Hoe je je emoties loskoppelt van je eigen foto’s

Fotograferen is de waarheid liegen, is de wereld laten zien door jouw ogen. De kunst is om dat puur door middel van je foto te doen. Maar hoe verleidelijk is het om bij het tonen van je foto’s te vertellen hoeveel moeite je hebt gedaan om dit beeld te krijgen. En dan komen de vragen. Kritische vragen. 

Ja, maar het was nu eenmaal slecht weer, dus je stond onder een afdakje, ja wel wat ver van je onderwerp af ja. En nee je dacht even niet aan de juiste instellingen op je camera, want je moest het moment pakken. Nee, je kon niet verder naar links want daar staat een hek. Het aanvankelijke enthousiasme gaat over in verhalen over wat zich allemaal búiten de kaders van de foto afspeelde. Waarbij je sterke aandrang voelt om Google Street View erbij te pakken om te laten zien hoe de situatie ter plaatse was. De foto leidt geen los bestaan, maar moet verbaal worden vergezeld door jou – de maker. Waar ging het mis?

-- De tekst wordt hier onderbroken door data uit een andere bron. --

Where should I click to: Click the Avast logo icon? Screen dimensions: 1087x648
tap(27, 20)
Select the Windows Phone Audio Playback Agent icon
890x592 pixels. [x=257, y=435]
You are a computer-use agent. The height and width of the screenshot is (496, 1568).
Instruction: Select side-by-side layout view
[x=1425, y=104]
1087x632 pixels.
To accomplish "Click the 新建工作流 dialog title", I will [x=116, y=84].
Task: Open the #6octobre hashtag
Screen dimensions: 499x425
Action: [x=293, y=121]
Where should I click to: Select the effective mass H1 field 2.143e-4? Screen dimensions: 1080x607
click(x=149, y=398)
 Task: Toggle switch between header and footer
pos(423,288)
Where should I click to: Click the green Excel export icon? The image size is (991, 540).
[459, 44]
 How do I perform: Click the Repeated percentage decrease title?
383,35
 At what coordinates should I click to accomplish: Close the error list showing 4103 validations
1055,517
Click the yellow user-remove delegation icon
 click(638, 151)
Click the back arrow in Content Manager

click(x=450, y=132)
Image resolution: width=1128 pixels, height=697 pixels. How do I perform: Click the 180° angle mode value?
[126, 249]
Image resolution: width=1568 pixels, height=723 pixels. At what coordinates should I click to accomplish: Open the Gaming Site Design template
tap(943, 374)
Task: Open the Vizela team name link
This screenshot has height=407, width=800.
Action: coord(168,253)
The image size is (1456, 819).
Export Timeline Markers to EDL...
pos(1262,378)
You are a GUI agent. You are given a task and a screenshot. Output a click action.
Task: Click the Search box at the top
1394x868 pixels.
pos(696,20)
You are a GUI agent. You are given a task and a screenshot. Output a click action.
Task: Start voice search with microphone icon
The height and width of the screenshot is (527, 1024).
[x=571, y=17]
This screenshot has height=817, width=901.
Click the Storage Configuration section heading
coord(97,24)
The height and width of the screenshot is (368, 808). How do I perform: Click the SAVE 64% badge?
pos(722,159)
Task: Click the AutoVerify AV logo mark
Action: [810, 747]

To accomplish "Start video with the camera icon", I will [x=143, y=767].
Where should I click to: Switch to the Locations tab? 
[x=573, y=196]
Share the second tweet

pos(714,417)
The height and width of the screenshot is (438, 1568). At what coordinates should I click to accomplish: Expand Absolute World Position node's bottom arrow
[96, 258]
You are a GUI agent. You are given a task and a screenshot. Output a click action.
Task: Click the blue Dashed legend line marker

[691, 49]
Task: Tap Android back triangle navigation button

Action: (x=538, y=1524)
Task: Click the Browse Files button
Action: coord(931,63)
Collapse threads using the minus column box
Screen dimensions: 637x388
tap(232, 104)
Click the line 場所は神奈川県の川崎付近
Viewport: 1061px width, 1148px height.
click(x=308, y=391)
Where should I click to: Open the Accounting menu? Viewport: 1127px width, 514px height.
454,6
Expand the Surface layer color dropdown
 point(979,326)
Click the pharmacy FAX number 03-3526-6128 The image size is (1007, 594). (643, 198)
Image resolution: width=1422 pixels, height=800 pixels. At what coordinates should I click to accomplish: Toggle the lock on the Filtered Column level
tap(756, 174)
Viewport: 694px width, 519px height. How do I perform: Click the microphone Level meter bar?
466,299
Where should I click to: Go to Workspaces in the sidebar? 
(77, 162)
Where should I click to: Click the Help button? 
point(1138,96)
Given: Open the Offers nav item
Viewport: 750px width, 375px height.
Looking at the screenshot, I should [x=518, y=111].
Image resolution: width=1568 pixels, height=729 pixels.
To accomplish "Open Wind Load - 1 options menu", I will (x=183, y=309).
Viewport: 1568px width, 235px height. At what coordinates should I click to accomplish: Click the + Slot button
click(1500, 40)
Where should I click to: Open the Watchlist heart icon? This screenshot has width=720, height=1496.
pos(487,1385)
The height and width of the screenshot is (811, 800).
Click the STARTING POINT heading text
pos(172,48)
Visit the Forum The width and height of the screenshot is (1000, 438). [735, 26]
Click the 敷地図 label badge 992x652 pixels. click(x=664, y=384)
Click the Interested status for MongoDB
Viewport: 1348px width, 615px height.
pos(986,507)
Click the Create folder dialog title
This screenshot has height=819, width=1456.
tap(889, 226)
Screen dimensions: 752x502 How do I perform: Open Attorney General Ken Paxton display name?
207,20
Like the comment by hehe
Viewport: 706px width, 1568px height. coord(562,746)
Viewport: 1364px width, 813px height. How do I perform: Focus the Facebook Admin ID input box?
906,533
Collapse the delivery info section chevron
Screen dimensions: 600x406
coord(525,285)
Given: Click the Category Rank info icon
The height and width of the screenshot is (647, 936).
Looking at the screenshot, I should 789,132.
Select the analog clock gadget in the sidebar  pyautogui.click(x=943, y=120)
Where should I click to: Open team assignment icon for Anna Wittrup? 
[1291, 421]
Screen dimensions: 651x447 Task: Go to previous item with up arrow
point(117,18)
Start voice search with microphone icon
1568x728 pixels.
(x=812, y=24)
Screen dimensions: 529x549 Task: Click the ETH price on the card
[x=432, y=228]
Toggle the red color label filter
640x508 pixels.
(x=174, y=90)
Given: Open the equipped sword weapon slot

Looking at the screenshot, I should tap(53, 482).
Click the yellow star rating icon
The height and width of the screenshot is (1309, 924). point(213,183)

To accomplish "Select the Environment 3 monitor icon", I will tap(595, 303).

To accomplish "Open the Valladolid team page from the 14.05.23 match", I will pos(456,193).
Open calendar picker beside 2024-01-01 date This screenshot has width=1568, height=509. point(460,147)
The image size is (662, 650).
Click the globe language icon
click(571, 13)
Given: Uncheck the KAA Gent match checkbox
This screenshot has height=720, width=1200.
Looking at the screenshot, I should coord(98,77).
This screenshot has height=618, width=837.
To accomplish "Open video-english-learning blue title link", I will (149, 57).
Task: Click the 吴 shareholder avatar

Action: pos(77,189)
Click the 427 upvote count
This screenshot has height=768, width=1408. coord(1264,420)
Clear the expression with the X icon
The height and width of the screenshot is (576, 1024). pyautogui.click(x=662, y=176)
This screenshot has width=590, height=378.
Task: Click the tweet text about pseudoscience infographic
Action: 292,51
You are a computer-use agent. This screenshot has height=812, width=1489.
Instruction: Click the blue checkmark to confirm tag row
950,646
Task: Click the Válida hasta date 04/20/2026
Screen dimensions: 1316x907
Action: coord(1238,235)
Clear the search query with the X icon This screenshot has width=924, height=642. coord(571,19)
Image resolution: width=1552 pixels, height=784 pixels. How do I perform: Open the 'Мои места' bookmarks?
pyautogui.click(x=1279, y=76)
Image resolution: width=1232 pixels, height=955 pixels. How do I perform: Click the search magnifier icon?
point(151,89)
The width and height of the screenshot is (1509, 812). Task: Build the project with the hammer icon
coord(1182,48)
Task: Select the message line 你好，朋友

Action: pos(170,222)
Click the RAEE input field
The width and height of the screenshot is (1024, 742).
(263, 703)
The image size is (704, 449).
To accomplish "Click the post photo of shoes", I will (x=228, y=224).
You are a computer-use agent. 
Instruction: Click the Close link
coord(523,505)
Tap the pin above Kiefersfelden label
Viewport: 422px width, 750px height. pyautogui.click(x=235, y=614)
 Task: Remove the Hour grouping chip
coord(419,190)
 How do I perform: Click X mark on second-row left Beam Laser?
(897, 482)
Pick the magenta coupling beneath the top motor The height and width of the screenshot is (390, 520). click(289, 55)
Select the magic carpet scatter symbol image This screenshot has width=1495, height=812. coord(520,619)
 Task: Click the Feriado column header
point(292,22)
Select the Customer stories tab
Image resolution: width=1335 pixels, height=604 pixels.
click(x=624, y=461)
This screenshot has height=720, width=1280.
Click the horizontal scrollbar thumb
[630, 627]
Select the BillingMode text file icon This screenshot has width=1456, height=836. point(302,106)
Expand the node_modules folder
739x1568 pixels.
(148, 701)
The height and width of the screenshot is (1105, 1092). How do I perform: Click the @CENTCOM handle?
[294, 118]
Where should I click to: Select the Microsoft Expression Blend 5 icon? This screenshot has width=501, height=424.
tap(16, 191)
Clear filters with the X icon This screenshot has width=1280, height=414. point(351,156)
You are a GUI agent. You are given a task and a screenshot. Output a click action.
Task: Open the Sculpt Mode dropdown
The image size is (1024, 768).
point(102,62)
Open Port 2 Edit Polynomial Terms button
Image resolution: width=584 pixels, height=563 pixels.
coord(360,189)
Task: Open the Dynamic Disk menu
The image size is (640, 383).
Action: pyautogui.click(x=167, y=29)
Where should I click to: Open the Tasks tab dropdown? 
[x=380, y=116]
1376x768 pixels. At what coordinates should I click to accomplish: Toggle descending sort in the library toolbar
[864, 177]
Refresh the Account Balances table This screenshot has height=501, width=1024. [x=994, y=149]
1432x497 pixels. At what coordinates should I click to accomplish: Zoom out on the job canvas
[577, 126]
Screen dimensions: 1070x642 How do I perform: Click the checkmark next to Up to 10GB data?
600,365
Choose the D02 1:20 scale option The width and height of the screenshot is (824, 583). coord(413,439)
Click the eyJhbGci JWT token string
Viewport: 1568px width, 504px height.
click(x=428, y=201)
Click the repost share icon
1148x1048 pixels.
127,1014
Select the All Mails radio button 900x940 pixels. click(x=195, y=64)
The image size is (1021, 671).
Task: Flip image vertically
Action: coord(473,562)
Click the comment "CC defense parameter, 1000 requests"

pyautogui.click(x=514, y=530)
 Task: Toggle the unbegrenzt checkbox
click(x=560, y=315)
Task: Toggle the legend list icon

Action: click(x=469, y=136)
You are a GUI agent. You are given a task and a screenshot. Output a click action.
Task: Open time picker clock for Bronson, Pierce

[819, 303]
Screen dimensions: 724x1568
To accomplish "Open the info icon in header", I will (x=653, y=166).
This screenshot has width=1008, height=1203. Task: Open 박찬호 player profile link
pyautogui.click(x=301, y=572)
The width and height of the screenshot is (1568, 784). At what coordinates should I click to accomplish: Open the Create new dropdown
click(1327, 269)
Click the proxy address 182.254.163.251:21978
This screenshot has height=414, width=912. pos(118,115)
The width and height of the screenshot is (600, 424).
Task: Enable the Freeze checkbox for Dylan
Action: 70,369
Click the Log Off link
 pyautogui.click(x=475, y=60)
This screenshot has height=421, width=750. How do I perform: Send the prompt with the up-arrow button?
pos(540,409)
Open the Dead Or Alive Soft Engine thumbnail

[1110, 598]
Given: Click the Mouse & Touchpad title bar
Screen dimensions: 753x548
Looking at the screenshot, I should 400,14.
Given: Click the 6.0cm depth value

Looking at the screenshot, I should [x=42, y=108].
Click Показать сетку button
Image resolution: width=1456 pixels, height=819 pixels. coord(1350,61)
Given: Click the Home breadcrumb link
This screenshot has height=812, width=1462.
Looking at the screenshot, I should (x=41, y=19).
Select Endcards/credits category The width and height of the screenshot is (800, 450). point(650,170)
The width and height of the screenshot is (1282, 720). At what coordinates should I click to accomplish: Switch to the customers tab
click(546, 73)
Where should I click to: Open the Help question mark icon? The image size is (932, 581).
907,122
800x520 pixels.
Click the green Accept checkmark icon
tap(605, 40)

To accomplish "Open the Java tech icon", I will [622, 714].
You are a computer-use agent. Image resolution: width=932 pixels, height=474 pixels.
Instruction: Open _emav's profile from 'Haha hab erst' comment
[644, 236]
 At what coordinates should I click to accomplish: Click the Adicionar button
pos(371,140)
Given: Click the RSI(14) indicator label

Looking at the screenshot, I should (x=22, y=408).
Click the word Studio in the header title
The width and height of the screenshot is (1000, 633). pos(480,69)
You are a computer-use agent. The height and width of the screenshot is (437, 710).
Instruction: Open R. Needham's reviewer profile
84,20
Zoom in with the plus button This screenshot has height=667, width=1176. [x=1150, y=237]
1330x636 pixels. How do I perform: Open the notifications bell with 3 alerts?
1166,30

Photographers mistake the emotion they feel while taking the photo as a judgment that the photograph is good

~ Gary Winogrand

Je dacht een pareltje in handen te hebben toen je door de lens keek. Je zag de foto in je hoofd, onlosmakelijk gekoppeld aan de emotie die je ervoer toen je de foto maakte. En dus ben je tevreden met het resultaat. Maar je weet nog helemaal niet  of je het verhaal en die emotie ook in een tweedimensionale afbeelding hebt gevangen. Twee simpele tips om daar wél achter te komen:

1. Neem de tijd.

Het is verleidelijk om na het maken van een – denk jij – geslaagde foto direct te gaan post-processen, uploaden en jouw briljante beeld te delen met de ganse wereld. Niet doen. Stel in plaats daarvan je foto in als deskop achtergrond (de foto uit deze post staat nu ingesteld als mijn achtergrond). Dwing jezelf er een week lang tegenaan te kijken. De gekoppelde emotie vloeit dan weg, je gaat de foto beter bekijken, ontleden. Soms werkt dat versterkend, en zie je steeds meer in de foto. Soms juist helemaal niet, dan stoor je je na een dag ineens enorm aan een lantarenpaal die uit iemands hoofd lijkt te groeien. Weg ermee, in de prullenbak. Gary Winogrand rekte deze stap op tot extreme vormen: Hij keek soms een jaar lang niet naar zijn foto’s, om zo zijn werk met een pure blik te kunnen beoordelen. Maar dat duurt mij dan weer iets te lang.

2. Gebruik de blik van een ander.

Die fotoklas is toch echt onmisbaar. Of anders tenminste iemand in je omgeving die bij machte is zijn mening te onderbouwen. En dus niet blijft hangen in ‘ja, mooie foto wel’. En zit je toch met zo’n persoon opgescheept, stel dan open vragen:

Wat zie je op deze foto? Welk gevoel roept de foto bij je op? Waarom?

Die blik van een ander, zonder jóuw toelichting op de foto, is van onschatbare waarde. Want die ander heeft jouw emoties niet. En alleen op deze manier kom je erachter of jouw foto zijn eigen verhaal kan vertellen, en los van jou kan bestaan.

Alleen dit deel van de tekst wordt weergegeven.